For the inductive step, assume that $h_i$ (with $i<n-1$) satisfies the condition. Now consider the $i+1$-simplices of $E$. Now consider specific antipodal simplices\footnote{We're abusing notation/phrasing a little bit by allowing ``simplex'' to refer not only to a formal entity, but also to the appropriate subspaces of $||\Delta||$ that a given simplex induces. We ought to write $||\sigma||$, but that's bulky.} $\sigma, -\sigma$. Because all $i+1$-simplices are homeomorphic to $B^{i+1}$ and because $h_i$ is a homeomorphism, $\sigma \cong -\sigma \cong h_i(\sigma) \cong h_i(-\sigma) \cong B^{i+1}$. Note further that the points corresponding to the $S^i\subseteq B^{i+1}$ in this homeomorphism are those in the $i+1$-simplices $\sigma,-\sigma$ that are in $i$-simplices. So we consider the maps $h_i|_{\sigma}$ and $- \circ h_i|_{-\sigma} \circ -$. The rightmost $-$ is in $\Delta$; the leftmost is in $\partial B^n$. Thanks to the second condition on $h_i$ and the definition of Tucker triangulation, these maps have the same domain and range.

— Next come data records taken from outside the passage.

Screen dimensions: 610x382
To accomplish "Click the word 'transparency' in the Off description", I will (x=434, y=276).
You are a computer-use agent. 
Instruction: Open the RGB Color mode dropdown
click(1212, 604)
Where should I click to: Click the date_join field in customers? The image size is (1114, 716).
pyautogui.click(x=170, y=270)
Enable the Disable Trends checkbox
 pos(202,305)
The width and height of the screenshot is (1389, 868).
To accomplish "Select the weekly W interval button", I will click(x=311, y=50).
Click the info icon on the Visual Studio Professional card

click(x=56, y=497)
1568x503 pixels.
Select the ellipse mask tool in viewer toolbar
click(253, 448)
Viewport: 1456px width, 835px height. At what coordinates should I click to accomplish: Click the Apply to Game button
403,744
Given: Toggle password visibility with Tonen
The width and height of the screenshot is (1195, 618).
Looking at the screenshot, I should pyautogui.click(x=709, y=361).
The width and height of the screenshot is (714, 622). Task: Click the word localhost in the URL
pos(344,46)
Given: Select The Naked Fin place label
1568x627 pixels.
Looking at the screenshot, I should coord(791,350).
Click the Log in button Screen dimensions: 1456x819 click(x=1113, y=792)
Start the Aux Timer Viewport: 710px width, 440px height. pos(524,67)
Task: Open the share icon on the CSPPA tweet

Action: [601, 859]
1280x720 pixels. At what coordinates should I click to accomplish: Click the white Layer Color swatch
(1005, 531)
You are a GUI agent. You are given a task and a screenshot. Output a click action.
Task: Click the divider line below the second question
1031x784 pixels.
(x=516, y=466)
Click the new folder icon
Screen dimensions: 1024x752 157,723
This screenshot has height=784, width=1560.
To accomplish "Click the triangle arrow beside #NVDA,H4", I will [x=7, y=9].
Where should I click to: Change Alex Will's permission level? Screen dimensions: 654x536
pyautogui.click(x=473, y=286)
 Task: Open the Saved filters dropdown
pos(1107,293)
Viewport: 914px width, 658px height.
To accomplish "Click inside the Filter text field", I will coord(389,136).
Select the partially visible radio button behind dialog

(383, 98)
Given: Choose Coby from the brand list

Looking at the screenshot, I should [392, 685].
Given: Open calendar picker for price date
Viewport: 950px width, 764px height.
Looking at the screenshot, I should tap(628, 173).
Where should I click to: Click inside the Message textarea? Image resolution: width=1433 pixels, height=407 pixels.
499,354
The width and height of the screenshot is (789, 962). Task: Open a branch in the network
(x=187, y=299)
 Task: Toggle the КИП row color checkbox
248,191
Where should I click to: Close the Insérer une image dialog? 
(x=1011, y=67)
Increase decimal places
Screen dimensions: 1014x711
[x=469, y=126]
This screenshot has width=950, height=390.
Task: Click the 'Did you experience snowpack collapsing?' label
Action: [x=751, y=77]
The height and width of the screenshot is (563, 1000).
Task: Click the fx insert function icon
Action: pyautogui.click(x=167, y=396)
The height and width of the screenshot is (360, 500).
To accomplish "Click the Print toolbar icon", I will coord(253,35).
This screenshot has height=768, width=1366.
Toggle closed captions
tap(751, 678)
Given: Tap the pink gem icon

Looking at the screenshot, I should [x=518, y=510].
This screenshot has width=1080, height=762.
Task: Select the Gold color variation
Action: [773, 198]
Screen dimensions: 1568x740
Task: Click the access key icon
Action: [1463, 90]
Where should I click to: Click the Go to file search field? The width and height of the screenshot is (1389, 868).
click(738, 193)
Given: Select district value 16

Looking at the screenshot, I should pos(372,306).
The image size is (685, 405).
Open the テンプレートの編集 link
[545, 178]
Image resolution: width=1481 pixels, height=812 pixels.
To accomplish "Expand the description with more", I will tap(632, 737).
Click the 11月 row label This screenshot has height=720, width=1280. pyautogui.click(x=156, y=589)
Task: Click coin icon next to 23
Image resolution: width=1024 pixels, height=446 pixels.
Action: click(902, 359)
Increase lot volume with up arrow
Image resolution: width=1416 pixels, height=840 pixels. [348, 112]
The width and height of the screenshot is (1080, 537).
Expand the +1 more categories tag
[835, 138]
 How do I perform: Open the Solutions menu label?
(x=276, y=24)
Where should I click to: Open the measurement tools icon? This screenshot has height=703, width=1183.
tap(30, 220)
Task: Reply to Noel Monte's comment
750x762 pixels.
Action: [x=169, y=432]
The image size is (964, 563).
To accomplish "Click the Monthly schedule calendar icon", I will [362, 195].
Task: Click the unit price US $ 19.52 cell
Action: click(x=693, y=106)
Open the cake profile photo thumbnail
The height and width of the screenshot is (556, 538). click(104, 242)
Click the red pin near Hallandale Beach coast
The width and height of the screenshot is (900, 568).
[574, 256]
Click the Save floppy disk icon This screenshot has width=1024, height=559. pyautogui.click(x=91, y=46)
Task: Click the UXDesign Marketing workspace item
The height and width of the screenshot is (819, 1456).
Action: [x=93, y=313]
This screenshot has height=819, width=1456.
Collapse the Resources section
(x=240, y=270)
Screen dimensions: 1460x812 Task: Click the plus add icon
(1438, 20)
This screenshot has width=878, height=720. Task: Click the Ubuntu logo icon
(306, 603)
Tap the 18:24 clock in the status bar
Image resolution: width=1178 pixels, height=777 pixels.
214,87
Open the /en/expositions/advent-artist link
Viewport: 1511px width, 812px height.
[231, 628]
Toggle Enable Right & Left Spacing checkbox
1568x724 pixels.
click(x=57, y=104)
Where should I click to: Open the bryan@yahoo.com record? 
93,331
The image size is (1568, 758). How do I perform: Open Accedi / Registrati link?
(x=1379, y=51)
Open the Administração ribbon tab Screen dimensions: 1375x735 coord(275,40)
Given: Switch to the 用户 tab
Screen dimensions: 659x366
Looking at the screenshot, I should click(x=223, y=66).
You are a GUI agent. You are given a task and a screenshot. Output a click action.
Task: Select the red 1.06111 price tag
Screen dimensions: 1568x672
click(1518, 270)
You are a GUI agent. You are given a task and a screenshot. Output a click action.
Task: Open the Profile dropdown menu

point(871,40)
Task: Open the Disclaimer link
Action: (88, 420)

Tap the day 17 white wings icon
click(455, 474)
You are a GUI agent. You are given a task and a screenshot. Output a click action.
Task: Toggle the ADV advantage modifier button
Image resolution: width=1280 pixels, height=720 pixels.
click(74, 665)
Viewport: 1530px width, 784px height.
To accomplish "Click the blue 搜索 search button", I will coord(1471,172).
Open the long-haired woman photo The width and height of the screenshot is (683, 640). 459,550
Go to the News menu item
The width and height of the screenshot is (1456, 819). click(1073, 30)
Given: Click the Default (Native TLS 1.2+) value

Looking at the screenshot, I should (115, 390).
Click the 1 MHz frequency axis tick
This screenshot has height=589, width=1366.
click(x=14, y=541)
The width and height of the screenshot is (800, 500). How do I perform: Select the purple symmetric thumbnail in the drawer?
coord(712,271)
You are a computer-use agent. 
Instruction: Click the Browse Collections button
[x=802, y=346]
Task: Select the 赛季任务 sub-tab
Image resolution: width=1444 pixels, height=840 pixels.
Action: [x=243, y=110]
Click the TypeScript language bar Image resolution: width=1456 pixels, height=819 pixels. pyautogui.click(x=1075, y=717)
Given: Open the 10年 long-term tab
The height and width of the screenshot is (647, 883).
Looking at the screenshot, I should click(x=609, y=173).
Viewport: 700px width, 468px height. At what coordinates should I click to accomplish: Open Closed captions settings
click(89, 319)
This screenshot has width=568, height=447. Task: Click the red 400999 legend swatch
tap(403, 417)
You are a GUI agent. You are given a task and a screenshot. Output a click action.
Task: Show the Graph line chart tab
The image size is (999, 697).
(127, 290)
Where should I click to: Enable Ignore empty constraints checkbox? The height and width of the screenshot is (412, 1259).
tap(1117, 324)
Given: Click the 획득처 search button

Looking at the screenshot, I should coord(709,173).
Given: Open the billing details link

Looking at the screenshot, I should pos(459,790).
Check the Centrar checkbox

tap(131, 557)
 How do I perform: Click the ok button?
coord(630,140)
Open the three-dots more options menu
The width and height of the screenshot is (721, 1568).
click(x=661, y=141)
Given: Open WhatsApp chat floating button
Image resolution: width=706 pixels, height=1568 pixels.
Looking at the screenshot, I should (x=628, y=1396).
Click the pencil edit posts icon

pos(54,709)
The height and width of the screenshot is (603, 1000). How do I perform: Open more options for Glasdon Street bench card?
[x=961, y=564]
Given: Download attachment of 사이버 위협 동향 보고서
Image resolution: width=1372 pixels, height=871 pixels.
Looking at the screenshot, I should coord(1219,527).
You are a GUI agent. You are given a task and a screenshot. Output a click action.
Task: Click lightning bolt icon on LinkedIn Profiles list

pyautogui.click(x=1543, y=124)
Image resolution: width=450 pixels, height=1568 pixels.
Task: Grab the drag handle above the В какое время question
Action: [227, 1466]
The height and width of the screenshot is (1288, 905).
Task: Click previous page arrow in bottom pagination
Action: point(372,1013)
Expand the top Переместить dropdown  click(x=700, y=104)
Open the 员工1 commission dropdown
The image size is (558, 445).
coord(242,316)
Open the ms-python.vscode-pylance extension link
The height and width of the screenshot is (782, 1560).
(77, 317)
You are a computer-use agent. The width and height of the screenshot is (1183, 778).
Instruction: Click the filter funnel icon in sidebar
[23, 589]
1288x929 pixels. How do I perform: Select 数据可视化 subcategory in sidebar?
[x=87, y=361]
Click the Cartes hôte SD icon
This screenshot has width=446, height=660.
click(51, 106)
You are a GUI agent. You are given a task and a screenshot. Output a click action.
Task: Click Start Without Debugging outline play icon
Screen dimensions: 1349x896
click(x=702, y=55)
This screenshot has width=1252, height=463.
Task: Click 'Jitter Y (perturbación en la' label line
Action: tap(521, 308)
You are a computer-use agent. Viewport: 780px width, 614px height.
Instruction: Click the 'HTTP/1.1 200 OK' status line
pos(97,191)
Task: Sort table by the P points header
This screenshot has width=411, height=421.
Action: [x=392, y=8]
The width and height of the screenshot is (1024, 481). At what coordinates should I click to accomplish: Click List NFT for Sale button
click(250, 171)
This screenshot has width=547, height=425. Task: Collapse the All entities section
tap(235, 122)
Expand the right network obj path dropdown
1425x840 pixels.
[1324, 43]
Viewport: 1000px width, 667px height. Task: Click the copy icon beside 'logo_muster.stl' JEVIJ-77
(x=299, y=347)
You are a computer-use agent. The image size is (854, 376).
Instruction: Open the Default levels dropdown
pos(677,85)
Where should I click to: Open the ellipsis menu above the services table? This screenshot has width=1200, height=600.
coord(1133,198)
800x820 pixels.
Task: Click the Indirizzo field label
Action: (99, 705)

Composed with homeomorphisms $B^{i+1}\rightarrow \sigma$ and $h_i(\sigma)\rightarrow B^{i+1}$, they are homeomorphisms $B^{i+1}\rightarrow B^{i+1}$ that are equal on the boundary $S^i\subseteq B^{i+1}$. It is a fact of topology, referred to as \textit{Alexander's Trick},\footnote{This term is also used for the earlier fact that a homeomorphism of spheres induces a homeomorphism of balls.} that homeomorphisms $B^{i+1}\rightarrow B^{i+1}$ are isotopic when they agree on $S^{i}$. You don't need to know what isotopic means except that it implies homotopic. The homotopy holds the boundary fixed, so it induces a homotopy from $h_i$ to an $g$ such that $g=h_i$ except on $\sigma$ and such that $g$ is antipodal on $\sigma$ (and by impliciation, on $-\sigma$). Choosing an $i+1$-simplex from each antipodal pair and repeat this process. Since the homotopies don't disturb any simplices other than whichever $i+1$-simplex they arose from, we can compose them. This composition takes $h_i$ to a function $f$ that agrees with $h_i$ on all $i$-simplices and is antipodal on all $i+1$-simplices. The function $f$ satisfies the conditions for $h_{i+1}$, so this completes the inductive step.

The list exists, so $h_{n-1}$ is an antipodal homeomorphism $h'|_E: E\rightarrow S^{n-1}$. As stated above, this is sufficient for a homeomorphism $h': ||\Delta||\rightarrow B^n$ that preserves antipodes.